In the Before Time I wrote content as a freelance copywriter and creative director. My clients were advertising agencies and graphic design shops, which by today have morphed together into web design shops that don’t need copywriters.

So, who’s writing the content?  I’m looking for advice as to how a freelance copywriter can fit into the workflow these days. 

The designers tell me that they use whatever text the client supplies. Web designers have abdicated the responsibility for the communication of facts about the client.

When I look at the sites they produce for industrial and technical clients, I see that the graphics are fabulous, but the sites suffer from the common flaws of client-written copy.  

One of which is the underlying assumption that nobody reads this stuff anyway, so why bother putting any effort into the presentation of facts about the company.

As a copywriter, my goal is to respect the visitor’s time: condense the information into a succinct summation, and make sure it’s worth the reader’s time to actually read the stuff. My first duty is to the reader.

Copywritering 8-7-24

Copywritering: August 7, 2024  

“Copywritering” is the process of attempting to earn a living by being a  copywriter.

      I’ve been doing it a long time. I never expected to retire: I thought I would work until my final breath. I’m not in retirement, I’m still trying to adapt my skills toward being a useful participant in the world of website-building.

     I haven’t been able to attract any attention from the local website community. If such a thing even exists. I’ve met and/or interacted with hundreds of webshop owners from San Francisco to San Diego and none of them have been interested in offering improved copy to their clients.

     My old thing used to be: brochures. A brochure was a substantial expense for a small company. Usually I was brought into the picture only after the company had already been sold on the idea of spending the money.

     Okay, what is going into the brochure? It was my job to interview people in the company and investigate what the competitors were publishing and find out what the market circumstances were, and then present a rough draft that was wrong in every aspect but at least it gave the division managers a starting place and of course each division manager wanted his division to be first.

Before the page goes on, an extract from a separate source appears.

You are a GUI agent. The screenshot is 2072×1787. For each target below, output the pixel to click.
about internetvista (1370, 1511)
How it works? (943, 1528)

     Usually the final version morphed back toward my initial presentation as executives slowly realized that my structure was pretty darned good, now that they’ve actually looked at it.

 
 
 

Copywritering 8-6-24

Copywritering 8-6-24
    I saw an article today, “Big Tech’s AI shock troops came for us — are you next?” by Josh Slocum. He was laid off as a content creation writer when the company he worked for went out of business last week and all thirty writers are now in the unemployment line.

“It’s not as if we hadn’t seen it coming. The immediate benefits of automating are all too clear, especially if a company is struggling. “AI is cheap, accessible, and easy,” Jack tells me. “[Even if] it’s not necessarily good.”
https://tinyurl.com/y4k4fuzp

     It’s a new universe of an infinite number of venues. Pick a niche and there’s an existing support structure for it already monetized.

     I’m mired in the adbiz of old. Step 1, catch attention. Step 2, transfer information. Step 3, make offer. Most shops concentrated too much on Step 1.

     I was the guy at the Step 2 and Step 3 desk.